On May 16, 2025 (local time), a US Washington D.C. federal court sentenced Eric Council Jr. (26, from Huntsville, Alabama) to 14 months imprisonment and 3 years probation for unauthorized hacking of the SEC's official social media account (X, formerly Twitter) and manipulating the Bitcoin market through false information.
Council pleaded guilty in February 2025 to charges of identity theft and access device fraud conspiracy. He and accomplices seized the SEC's official X account, then posted false information mimicking a Bitcoin ETF approval announcement — Bitcoin price surged more than $1,000 immediately, then crashed more than $2,000 after the fabrication was revealed, causing serious market chaos and losses.

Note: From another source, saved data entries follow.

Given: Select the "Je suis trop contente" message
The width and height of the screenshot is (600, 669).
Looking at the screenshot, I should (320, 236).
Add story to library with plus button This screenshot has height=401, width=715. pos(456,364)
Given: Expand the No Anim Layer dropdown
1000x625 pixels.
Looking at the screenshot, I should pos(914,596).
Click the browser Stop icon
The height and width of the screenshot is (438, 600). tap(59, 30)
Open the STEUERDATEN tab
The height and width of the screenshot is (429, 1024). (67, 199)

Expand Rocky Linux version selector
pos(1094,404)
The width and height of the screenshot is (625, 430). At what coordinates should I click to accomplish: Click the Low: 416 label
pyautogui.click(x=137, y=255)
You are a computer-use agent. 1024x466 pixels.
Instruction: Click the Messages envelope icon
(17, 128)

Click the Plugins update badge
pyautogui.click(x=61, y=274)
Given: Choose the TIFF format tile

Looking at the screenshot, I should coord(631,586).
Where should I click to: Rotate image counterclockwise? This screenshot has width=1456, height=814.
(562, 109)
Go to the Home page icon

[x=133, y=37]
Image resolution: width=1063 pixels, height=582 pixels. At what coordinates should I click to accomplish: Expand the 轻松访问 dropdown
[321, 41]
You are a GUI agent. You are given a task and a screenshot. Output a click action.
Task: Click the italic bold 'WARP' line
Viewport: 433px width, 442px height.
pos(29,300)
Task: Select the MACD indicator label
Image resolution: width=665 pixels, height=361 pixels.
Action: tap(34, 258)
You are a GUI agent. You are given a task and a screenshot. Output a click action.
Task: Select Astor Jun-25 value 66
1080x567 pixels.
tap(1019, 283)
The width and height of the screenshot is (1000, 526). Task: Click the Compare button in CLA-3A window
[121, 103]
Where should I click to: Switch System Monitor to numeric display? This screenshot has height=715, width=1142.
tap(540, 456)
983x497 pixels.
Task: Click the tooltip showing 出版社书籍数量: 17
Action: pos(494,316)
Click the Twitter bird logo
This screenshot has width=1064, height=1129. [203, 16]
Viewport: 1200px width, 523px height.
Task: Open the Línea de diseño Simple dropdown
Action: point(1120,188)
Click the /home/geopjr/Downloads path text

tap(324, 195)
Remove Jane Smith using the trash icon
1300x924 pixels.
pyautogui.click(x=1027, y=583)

The core technique: SIM Swapping — tricking telecom customer service to transfer a victim's phone number to a criminal's SIM card. Council obtained victim personal identification information from accomplices, created forged ID using an ID card printer, used it to impersonate the victim and seize the phone number, then accessed the SEC's official X account. Accomplices posted false ETF approval under the SEC Chairman's name. Council received Bitcoin as payment. The triple threat: technological (SIM swapping more sophisticated than traditional hacking, even public agencies can be victims); economic (Bitcoin price volatility caused millions in losses); social trust collapse (most trusted agency's official announcement channel became a manipulation vehicle).
Social engineering protection: FBI warns of combined techniques — Pretexting (impersonating employees), SIM Swapping, Call Forwarding, Phishing. Individual countermeasures: never respond to requests for OTPs via phone/email/text; ask telecom to block SIM changes and call forwarding; use hardware-based MFA; check account activity regularly; use passwords of 16+ characters. Corporate measures: banner for external emails; regular social engineering training; automatic account lockout on suspicious logins; require official channel verification for third-party information requests. "The most powerful currency of the digital age is truth."